The Internal Revenue Service is cracking down on tax cheats hiding money in foreign countries, and financial advisors who have wealthy clients with cash stashed overseas better hope their clients properly reported such funds.
After a former private banker with Swiss bank UBS pleaded guilty in June to helping a client hide $200 million in an offshore account, he blew the whistle on the bank by claiming it holds billions of dollars for U.S. customers in secret Swiss bank accounts. In turn, the U.S. government has sued UBS in a Florida court to hand over names of 52,000 American depositors. The IRS is offering amnesty to people suspected of hiding money in such accounts-fess up and pay back taxes, or face penalties that could include up to five years in jail and fines of $100,000 or 50% of the amount in the unreported foreign account, whichever is more.

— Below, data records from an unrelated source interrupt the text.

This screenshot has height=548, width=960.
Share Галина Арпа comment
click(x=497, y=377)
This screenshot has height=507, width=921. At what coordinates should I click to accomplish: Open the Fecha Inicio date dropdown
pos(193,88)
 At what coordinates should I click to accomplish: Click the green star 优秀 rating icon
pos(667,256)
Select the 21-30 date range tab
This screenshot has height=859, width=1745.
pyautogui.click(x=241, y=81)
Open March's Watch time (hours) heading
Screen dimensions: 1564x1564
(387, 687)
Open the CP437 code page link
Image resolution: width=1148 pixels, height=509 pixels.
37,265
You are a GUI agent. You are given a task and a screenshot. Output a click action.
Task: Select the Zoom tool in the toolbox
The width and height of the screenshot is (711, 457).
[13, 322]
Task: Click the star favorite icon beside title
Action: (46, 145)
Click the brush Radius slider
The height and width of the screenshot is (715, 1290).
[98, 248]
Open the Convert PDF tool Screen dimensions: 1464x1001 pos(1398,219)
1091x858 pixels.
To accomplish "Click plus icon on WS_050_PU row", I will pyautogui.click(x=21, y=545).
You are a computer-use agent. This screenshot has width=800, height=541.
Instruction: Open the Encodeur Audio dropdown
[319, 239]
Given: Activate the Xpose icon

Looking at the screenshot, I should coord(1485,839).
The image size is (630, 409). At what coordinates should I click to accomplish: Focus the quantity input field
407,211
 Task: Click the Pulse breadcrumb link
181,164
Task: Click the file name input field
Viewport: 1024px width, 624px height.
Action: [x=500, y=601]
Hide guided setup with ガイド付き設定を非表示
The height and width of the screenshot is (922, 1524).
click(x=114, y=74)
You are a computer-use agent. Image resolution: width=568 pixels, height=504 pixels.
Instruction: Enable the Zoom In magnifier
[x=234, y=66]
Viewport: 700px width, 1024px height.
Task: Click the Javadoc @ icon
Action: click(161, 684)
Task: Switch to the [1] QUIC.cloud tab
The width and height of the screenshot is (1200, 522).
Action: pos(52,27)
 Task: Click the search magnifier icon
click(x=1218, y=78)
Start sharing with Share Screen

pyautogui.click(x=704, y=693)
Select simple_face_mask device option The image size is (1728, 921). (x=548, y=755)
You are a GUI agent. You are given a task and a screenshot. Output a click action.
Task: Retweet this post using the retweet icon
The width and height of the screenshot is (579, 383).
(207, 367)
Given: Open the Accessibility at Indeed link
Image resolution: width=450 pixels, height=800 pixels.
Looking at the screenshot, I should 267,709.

Robert McKenzie, a partner in the white-collar criminal defense and tax practice at the Chicago-based firm Arnstein & Lehr, says advisors who put client money in offshore accounts for diversification or other legal reasons should put in writing that they properly advised clients of the legal responsibilities for reporting that money. That entails filing a Foreign Bank and Financial Account report for overseas accounts worth more than $10,000.
If the client willfully failed to report the income and the IRS nabs them, the advisor who didn't put his legally defensible advice in writing could get dragged into the case and potentially-depending on the outcome of the case-stand accused of aiding and abetting tax fraud. The penalties include jail time and heavy fines.
McKenzie says about 15 people have sought his advice in the UBS case, and some are laying low because they don't think the IRS can possibly catch all 52,000 suspected accounts. "In a given year, the IRS usually prosecutes 2,500 for tax fraud of all types," says McKenzie, whose advice is to come clean. "How much is it worth to sleep at night?"
McKenzie says UBS is probably the tip of the iceberg in going after foreign accounts. Credit Suisse and HSBC have been mentioned in the press as possible targets, and he says he's advised people who've made voluntary disclosures with banks other than the aforementioned three.